Echoing Koppel’s sentiment, an NBC producer told the Times the network was considering leaving convention coverage to MSNBC when the ritual next occurred in 2000.
Not anymore, as two deeply divisive party standard-bearers, so notorious that the whole of a nation is on a first-name basis with them, turn the once staid conventions into bazaars of the bizarre. “I’ve executive-produced every one of these since 2000, and they’ve never been as newsworthy as this,” says Marc Burstein, ABC News senior executive producer, special events. “Nobody could possibly say these are infomercials.”
The broadcast and cable networks will be out in force in Cleveland and Philadelphia, anchoring morning and evening newscasts on location, breaking in with special coverage and even using hardly-hard-news platforms such as ABC’s The View, with cohosts Paula Faris at the GOP bash and Joy Behar at the Democrats’.
While Koppel has long since retired, his old Nightline program will return to the convention fold. “It’s an advantage no other broadcast network has,” believes Burstein.

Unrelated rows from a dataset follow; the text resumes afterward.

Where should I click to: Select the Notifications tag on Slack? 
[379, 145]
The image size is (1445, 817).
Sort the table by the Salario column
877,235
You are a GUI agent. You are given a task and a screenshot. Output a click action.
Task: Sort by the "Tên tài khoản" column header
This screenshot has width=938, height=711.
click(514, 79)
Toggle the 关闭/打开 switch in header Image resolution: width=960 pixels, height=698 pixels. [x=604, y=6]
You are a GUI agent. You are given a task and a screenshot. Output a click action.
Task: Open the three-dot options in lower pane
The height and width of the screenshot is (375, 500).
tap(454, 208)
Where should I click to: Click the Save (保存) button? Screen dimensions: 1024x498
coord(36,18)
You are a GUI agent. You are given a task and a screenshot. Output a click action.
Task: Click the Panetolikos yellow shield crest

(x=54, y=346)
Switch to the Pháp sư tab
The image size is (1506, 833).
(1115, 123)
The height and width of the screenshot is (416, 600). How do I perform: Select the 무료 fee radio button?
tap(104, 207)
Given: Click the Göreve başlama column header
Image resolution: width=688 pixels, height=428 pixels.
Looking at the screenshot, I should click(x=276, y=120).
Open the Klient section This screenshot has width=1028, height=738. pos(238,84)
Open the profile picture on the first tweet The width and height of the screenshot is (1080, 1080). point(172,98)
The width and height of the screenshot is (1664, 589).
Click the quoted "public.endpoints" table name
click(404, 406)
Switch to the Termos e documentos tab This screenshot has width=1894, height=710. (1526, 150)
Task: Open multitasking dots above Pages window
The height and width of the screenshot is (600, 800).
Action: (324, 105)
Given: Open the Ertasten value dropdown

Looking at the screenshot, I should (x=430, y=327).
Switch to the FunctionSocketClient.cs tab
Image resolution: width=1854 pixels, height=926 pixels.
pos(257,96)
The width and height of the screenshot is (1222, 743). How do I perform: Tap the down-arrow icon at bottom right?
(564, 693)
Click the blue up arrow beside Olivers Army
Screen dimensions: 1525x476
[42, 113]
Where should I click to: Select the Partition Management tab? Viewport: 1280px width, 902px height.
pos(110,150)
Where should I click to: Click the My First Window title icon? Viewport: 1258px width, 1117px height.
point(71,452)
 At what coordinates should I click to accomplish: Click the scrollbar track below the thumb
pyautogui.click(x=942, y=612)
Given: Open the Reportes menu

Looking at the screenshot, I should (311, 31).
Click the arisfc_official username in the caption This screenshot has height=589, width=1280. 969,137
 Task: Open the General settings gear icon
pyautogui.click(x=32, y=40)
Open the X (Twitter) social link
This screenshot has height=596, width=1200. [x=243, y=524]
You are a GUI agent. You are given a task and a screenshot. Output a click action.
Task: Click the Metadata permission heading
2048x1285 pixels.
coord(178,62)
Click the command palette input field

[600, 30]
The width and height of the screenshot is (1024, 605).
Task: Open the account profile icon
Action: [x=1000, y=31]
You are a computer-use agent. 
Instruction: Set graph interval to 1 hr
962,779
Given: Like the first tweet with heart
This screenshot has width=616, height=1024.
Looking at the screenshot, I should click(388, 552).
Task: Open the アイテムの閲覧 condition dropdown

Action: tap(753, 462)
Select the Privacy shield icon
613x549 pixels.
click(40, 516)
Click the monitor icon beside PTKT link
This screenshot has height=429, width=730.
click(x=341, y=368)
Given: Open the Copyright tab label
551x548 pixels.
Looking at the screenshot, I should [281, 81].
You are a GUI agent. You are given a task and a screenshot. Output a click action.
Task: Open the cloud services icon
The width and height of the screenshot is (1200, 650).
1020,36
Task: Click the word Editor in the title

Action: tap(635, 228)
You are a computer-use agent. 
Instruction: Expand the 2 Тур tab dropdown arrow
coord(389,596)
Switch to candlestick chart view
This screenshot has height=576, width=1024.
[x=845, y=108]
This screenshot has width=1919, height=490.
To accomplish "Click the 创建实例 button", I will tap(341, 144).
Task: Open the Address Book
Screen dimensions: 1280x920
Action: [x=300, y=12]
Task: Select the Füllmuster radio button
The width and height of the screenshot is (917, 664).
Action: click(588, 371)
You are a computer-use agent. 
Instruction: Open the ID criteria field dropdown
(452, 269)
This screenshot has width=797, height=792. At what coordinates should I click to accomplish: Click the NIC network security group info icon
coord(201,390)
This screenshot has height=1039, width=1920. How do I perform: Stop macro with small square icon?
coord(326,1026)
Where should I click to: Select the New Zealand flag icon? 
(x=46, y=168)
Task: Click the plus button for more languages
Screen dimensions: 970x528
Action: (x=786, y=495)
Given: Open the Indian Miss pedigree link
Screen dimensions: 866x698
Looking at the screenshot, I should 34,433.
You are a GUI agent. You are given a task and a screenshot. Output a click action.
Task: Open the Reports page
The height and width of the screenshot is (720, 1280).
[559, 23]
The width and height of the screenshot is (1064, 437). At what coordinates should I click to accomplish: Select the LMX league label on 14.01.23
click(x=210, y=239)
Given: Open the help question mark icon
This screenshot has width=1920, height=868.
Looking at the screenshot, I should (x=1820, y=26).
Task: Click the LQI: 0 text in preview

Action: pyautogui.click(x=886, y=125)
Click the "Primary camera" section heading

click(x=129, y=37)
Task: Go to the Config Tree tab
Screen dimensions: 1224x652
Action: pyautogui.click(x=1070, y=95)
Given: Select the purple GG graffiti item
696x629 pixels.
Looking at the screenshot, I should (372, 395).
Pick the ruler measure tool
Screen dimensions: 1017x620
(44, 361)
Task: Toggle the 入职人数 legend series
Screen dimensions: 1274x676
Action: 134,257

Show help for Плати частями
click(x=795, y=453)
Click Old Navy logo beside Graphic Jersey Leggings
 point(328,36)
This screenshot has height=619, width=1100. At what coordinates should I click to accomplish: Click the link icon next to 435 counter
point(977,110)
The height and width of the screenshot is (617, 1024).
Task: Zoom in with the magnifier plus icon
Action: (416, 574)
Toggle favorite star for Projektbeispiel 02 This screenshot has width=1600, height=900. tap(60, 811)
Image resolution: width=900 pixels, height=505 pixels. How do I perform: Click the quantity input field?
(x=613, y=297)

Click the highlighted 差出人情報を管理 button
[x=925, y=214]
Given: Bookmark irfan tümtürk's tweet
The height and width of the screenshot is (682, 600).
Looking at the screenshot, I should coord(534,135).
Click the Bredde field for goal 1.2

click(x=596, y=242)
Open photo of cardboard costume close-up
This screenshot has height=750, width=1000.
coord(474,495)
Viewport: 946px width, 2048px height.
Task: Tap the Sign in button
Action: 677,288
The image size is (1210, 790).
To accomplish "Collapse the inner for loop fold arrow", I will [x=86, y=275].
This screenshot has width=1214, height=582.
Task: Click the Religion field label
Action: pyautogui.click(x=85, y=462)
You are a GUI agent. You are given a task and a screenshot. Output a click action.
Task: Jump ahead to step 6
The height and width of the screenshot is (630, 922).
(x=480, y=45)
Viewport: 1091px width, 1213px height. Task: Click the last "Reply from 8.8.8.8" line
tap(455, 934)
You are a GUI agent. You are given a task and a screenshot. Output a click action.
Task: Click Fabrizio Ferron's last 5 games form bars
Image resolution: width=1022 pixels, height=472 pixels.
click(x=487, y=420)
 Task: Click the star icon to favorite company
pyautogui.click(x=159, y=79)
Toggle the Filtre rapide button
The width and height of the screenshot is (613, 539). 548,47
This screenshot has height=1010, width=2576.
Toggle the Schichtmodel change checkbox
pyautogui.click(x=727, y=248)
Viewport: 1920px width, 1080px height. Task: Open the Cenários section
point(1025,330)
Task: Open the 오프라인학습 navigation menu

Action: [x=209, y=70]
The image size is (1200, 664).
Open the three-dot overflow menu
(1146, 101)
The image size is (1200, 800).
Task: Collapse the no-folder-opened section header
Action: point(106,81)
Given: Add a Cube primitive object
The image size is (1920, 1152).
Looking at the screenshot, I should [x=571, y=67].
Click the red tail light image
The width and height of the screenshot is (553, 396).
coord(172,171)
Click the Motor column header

The conventions approach with both parties in varying degrees of disarray. At press-time, Democratic presidential hopeful Bernie Sanders had not yet waved the white flag, while the efforts to dump Trump have backers both deep within the Republican party and in far-left protest groups. “There’s a legitimate split in both parties,” says Sam Feist, CNN Washington bureau chief/senior VP. “That’s part of the coverage that we haven’t seen in quite a while.”
Add in that both candidates have been highly visible public figures for decades, both with a unique knack for sparking intense visceral reactions, and it promises to make for compelling television. Feist notes that the 2008 conventions had highly energizing figures in John McCain running mate Sarah Palin as well as President Obama, but they were tame compared to Donald and Hillary. “They’re the most famous and interesting candidates we’ve ever seen,” says Feist. “That’s what makes it fascinating.”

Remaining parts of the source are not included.